Apocrine hidrocystomas are histologically speculated to be benign cystic proliferations of apocrine glands. They are characterized by a double epithelial lining with decapitation secretion and an outer myoepithelial layer [
6‐
8]. In the present case, immunohistochemical analysis revealed that the luminal cells of the apocrine hidrocystomas were CEA positive. Kariniemi
et al. [
13] reported that staining for CEA was found in 32 (64%), including two hidrocystomas, of 50 benign sweat gland tumors and CEA was occasionally found also in proliferating cells. Furthermore, Tokura
et al. [
14] demonstrated that all five cases of apocrine hidrocystomas examined were consistently positive for CEA in the luminal cells. In addition, no variations in staining pattern were observed among those cases. Although the reason for CEA production by these cells is unknown, it is possible that CEA may play a role in the innate immune defense and bind and trap microorganisms at the cell surface [
15]. Therefore, CEA in the apocrine hidrocystoma may likewise play a similar role.

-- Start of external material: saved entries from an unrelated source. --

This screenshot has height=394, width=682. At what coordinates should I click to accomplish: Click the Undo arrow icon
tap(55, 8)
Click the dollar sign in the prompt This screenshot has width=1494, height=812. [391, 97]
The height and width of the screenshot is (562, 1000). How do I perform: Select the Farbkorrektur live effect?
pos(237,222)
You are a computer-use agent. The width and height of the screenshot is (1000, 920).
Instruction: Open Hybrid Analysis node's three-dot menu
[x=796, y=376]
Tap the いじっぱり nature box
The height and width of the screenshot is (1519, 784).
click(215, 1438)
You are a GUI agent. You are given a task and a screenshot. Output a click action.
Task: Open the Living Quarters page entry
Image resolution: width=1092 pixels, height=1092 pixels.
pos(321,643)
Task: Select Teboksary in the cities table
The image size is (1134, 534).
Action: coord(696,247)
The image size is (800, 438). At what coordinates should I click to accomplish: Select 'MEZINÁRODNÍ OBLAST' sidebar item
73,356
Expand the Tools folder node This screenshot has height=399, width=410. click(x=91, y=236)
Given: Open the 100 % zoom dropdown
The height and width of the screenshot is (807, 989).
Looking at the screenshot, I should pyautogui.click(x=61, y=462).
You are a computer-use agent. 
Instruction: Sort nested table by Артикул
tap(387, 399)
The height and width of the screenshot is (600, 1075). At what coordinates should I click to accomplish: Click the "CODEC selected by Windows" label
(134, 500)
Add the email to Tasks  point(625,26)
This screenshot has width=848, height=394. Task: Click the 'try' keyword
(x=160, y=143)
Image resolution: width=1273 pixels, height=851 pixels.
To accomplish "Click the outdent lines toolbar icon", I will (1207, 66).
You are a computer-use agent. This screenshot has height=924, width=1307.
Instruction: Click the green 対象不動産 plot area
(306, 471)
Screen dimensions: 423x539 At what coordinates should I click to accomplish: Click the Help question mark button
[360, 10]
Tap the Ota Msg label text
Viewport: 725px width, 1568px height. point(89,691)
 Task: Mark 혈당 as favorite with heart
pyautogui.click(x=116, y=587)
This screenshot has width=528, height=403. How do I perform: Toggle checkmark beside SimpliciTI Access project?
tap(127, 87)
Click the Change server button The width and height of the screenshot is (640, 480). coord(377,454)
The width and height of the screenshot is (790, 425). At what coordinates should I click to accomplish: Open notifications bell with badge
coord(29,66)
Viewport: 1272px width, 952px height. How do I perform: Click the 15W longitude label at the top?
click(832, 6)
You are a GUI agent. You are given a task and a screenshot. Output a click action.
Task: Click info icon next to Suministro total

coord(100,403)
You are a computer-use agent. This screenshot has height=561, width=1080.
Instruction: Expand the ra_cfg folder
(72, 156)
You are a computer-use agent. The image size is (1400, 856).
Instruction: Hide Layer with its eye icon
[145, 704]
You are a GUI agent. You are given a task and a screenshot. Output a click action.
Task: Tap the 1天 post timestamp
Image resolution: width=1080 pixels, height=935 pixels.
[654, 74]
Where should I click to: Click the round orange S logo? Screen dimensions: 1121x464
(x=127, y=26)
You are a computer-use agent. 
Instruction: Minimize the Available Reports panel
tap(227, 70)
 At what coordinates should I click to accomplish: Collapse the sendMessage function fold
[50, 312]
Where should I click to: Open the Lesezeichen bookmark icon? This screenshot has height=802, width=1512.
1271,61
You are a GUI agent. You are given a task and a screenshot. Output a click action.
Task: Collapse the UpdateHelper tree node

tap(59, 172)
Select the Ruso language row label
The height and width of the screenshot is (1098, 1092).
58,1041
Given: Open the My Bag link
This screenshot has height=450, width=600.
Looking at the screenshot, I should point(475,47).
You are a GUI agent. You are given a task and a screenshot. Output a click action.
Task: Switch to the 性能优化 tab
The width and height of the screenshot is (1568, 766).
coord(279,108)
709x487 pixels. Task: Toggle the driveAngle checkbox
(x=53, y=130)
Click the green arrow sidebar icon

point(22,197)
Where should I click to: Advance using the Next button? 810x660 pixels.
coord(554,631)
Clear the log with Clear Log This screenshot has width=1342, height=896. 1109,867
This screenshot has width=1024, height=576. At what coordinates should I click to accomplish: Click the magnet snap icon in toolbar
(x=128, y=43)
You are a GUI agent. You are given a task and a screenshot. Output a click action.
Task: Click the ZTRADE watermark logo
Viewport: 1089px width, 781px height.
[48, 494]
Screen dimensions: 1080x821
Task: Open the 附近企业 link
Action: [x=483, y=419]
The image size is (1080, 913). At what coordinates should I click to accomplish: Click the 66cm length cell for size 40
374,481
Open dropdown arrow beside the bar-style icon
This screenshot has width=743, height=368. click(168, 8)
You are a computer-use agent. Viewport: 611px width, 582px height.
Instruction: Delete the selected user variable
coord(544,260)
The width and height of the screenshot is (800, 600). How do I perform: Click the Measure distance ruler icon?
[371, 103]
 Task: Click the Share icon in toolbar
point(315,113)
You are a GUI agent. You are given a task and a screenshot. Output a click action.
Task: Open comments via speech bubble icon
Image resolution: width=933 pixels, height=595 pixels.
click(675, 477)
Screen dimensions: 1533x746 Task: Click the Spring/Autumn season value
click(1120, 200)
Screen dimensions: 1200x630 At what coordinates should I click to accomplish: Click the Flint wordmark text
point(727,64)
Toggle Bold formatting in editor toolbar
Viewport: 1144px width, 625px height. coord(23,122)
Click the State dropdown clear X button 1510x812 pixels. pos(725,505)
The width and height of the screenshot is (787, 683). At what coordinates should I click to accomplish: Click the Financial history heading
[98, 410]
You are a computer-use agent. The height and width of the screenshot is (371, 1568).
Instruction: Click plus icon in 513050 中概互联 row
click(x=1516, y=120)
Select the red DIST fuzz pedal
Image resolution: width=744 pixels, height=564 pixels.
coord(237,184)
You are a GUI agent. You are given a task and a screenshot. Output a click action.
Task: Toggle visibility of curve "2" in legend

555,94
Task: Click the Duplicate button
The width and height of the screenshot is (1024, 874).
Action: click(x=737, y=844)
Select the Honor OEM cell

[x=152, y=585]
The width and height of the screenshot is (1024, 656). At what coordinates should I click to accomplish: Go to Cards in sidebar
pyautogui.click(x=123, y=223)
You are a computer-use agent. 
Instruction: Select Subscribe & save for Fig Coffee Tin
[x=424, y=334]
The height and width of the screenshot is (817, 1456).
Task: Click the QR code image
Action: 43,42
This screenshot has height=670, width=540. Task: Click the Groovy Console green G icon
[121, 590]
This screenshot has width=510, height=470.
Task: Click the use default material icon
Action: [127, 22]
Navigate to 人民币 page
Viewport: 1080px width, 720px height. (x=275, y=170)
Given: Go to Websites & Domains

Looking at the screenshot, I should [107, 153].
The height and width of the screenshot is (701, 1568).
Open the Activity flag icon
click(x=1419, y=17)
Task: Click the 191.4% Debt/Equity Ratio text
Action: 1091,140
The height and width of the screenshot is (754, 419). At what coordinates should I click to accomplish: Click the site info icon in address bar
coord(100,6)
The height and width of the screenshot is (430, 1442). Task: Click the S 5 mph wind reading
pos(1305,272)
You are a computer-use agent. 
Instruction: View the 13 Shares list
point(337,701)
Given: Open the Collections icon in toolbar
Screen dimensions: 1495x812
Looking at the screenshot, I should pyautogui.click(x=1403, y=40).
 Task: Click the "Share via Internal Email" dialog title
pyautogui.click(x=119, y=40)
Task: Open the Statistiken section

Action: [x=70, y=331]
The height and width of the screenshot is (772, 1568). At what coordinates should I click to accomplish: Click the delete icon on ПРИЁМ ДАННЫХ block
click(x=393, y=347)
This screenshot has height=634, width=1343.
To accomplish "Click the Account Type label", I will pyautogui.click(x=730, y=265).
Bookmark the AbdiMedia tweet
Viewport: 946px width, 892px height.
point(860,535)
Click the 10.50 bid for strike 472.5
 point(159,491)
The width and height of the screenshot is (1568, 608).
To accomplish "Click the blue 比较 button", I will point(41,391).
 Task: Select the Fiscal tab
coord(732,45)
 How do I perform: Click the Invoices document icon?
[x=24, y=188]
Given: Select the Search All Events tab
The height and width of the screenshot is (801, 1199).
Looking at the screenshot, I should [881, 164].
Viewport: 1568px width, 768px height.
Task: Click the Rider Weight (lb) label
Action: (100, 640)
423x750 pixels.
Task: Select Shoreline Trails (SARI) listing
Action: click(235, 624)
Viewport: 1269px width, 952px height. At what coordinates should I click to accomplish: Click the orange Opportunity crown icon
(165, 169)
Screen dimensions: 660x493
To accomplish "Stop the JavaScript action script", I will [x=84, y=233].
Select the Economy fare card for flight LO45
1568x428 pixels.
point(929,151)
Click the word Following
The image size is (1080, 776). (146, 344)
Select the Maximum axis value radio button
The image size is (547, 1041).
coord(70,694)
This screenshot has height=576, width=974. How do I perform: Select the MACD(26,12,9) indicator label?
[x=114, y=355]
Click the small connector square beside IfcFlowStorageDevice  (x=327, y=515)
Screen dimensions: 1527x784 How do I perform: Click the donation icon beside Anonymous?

Apocrine hidrocystomas were first described by Mehregan in 1964 [
7]. They appear as well-defined, dome-shaped, clear, and cystic nodules with smooth surfaces. Their color varies from flesh color to blue-black. They are generally located on the face, most often on the eyelid. However, rarely they can be found on the trunk or on the limbs, as in the present case [
5,
16‐
18]. Their diameter ranges between 1 and 15 mm, and the giant type is a rare finding in the general population [
5,
6]. A literature review identified exclusively eight cases of “a giant apocrine hidrocystoma,” including the present case [
17‐
23]. Of the eight reported cases, seven were males and one was a female, with ages at presentation ranging between 29 and 70 years (mean, 52 years). The lesions were located as follows: four occurred on the face [
19‐
22], two on the trunk [
17,
18], one on the head [
23], and one on the limb in the present case. Sizes ranged between 1.8 and 7 cm in diameter. In addition, three lesions, including the present case, exceeded 5 cm in diameter [
17,
18]. Furthermore, in the seven cases, excluding the present one, serum CEA levels were not measured and tissue staining for CEA was not described. The present case is the first report of an apocrine hidrocystoma associated with high serum CEA levels. It is speculated that a large amount of CEA would be produced in cases of a giant apocrine hidrocystoma. Honma
et al. reported a case of acquired idiopathic generalized anhidrosis with an elevated serum CEA, in which immunohistochemical analysis revealed CEA expression in eccrine sweat glands, and suggested that the increased serum CEA can be derived from sweat glands [
24]. However, the correlation between lesion size and serum CEA level is unclear. This is due to the fact that previous reports have not examined serum CEA levels in patients with an apocrine hidrocystoma. We believe that the number of increasing cases may ascertain the correlation.